Task brief:
Drop all pictures and repeat exactly the lines from the line holding "1536x633 pixels. Task: Open" through the end of the records.

# # # #

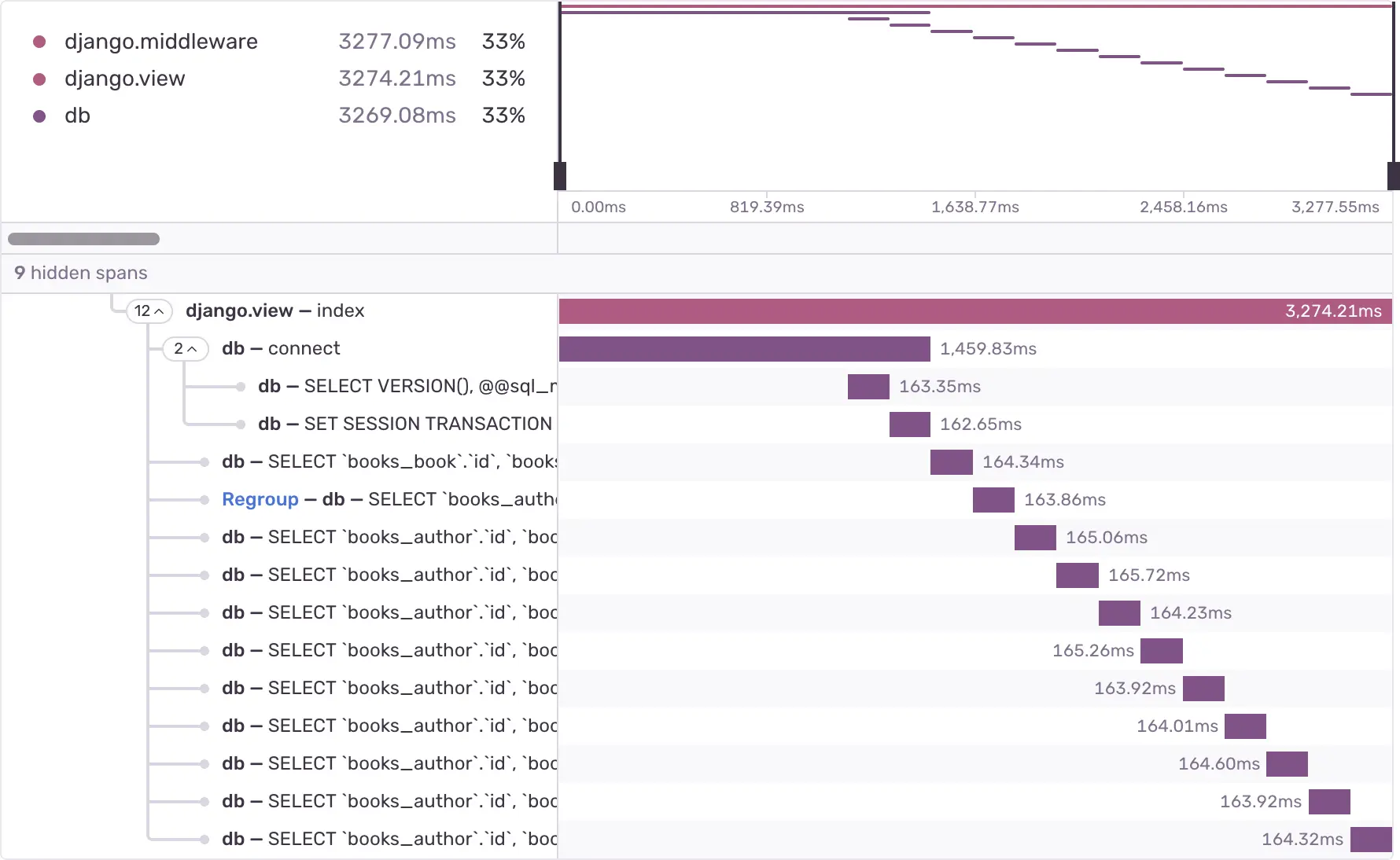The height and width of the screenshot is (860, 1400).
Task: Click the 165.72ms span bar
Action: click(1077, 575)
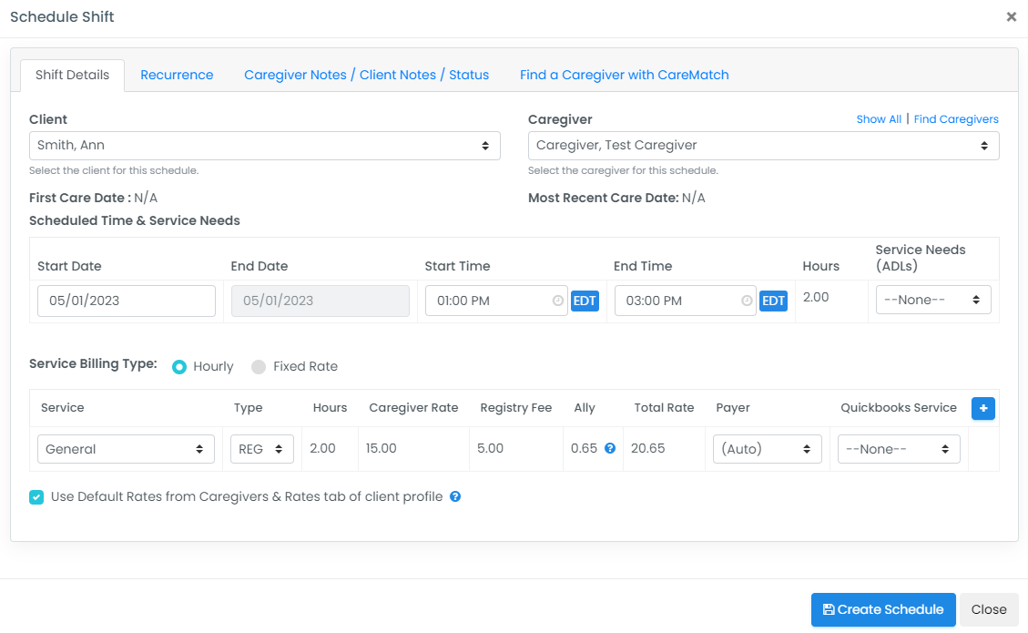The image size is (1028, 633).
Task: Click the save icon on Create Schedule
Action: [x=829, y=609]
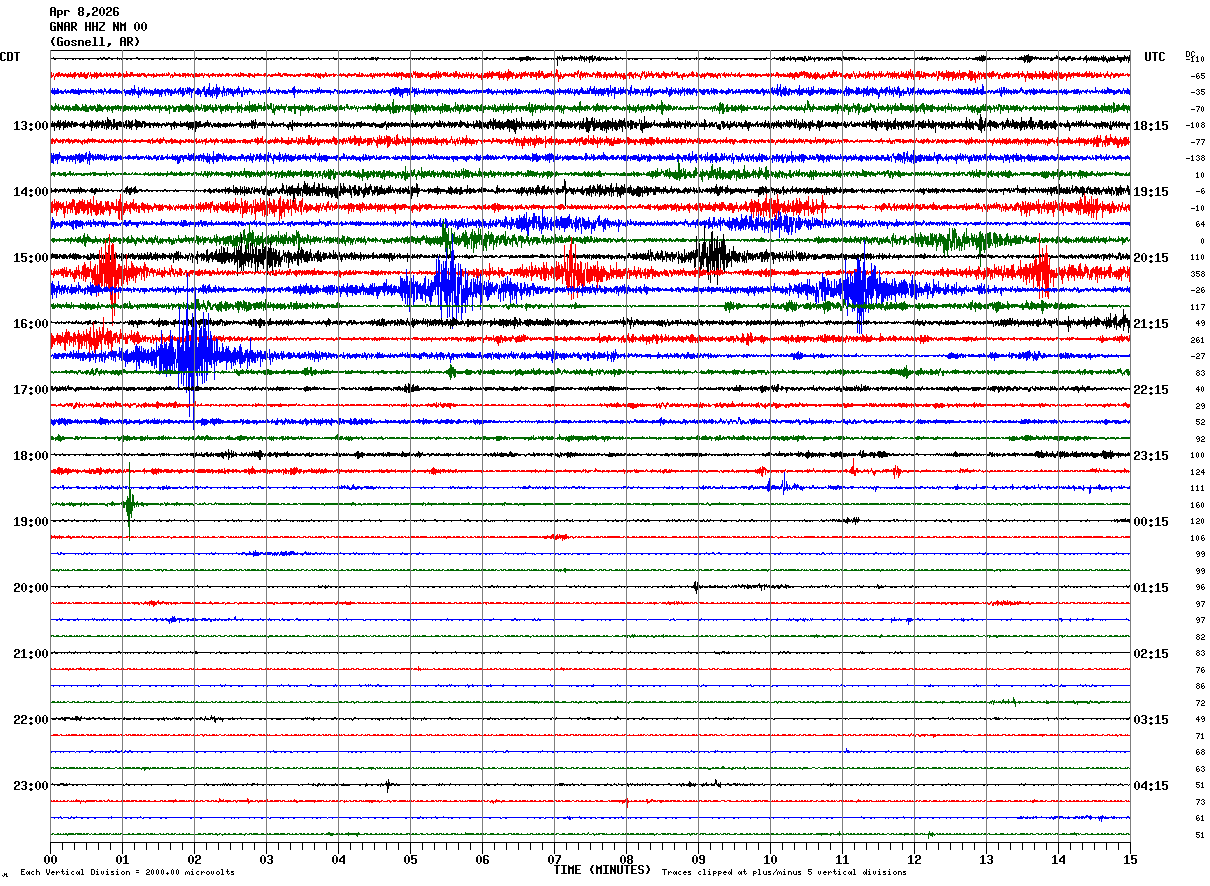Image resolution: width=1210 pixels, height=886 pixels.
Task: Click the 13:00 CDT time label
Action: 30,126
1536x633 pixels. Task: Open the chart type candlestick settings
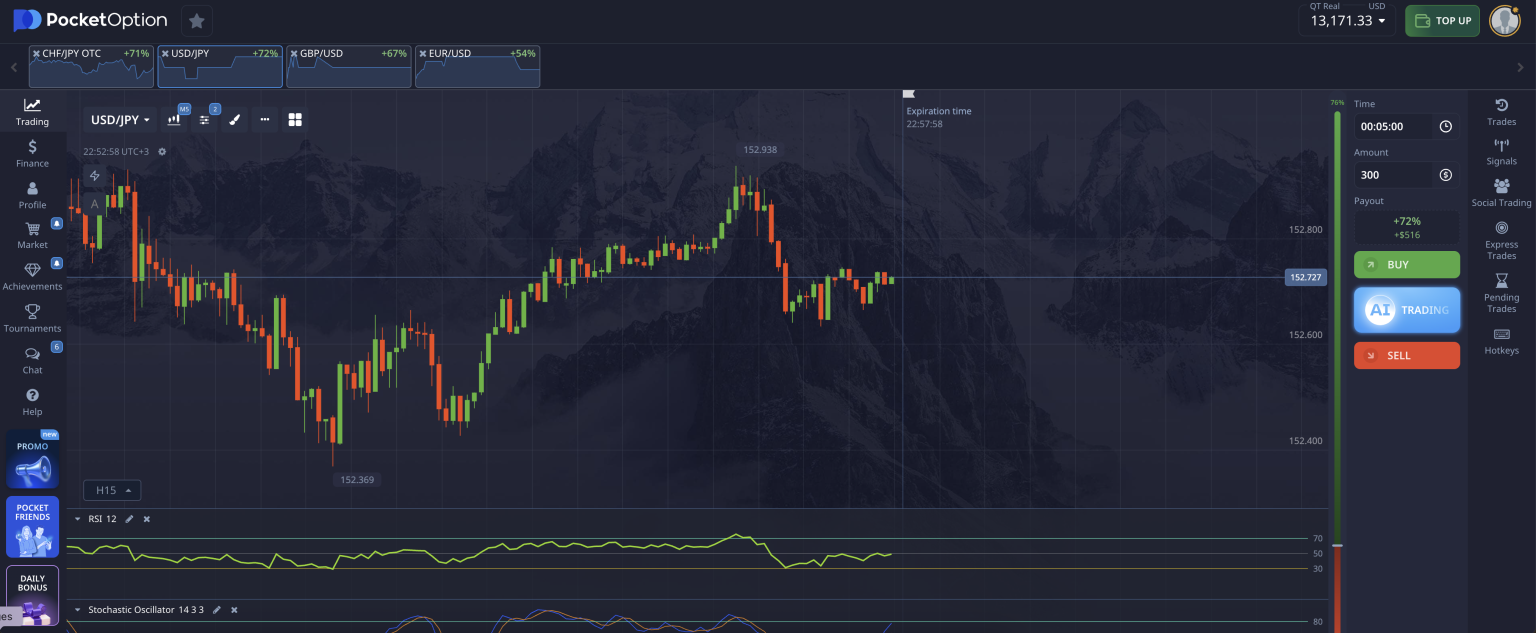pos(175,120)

# # # #

Output of the exercise:
1536x633 pixels. Task: Open the chart type candlestick settings
pos(175,120)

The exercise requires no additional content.